=== Dataset excerpts ===
/---

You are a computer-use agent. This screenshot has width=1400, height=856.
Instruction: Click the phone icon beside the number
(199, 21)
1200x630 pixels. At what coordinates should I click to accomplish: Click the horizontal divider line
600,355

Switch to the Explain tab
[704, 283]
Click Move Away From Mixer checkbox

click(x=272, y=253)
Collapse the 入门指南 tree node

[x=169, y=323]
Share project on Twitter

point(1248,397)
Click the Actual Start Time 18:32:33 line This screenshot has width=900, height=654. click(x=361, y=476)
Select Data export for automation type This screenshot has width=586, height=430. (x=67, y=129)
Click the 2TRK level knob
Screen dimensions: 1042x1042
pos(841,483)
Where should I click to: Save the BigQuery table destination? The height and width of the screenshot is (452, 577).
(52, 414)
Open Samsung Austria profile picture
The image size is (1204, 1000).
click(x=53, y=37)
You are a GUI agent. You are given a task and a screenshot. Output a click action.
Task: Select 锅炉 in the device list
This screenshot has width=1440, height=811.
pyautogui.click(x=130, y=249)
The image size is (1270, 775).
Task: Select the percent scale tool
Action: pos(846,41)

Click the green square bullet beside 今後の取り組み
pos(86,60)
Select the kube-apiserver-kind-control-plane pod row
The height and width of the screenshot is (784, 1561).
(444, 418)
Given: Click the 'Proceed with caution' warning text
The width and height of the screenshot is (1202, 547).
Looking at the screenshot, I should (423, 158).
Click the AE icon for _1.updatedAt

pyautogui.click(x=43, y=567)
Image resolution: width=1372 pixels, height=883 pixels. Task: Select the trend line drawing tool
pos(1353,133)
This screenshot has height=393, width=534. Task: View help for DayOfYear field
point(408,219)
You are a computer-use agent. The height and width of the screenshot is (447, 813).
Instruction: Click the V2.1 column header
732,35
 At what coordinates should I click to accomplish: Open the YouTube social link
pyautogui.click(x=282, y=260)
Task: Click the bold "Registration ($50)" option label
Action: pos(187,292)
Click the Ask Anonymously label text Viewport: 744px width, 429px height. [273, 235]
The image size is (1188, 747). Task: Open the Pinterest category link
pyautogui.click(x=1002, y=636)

\---

=== WHAT YOU WILL DO ===
All that belongs in your answer is the stretch of entries above from the line with "At what coordinates should I click to accomplish: Open" through the line with "Click the Ask", printed exactly.

=== YOUR SOLUTION ===
 At what coordinates should I click to accomplish: Open the YouTube social link
pyautogui.click(x=282, y=260)
Task: Click the bold "Registration ($50)" option label
Action: pos(187,292)
Click the Ask Anonymously label text Viewport: 744px width, 429px height. [273, 235]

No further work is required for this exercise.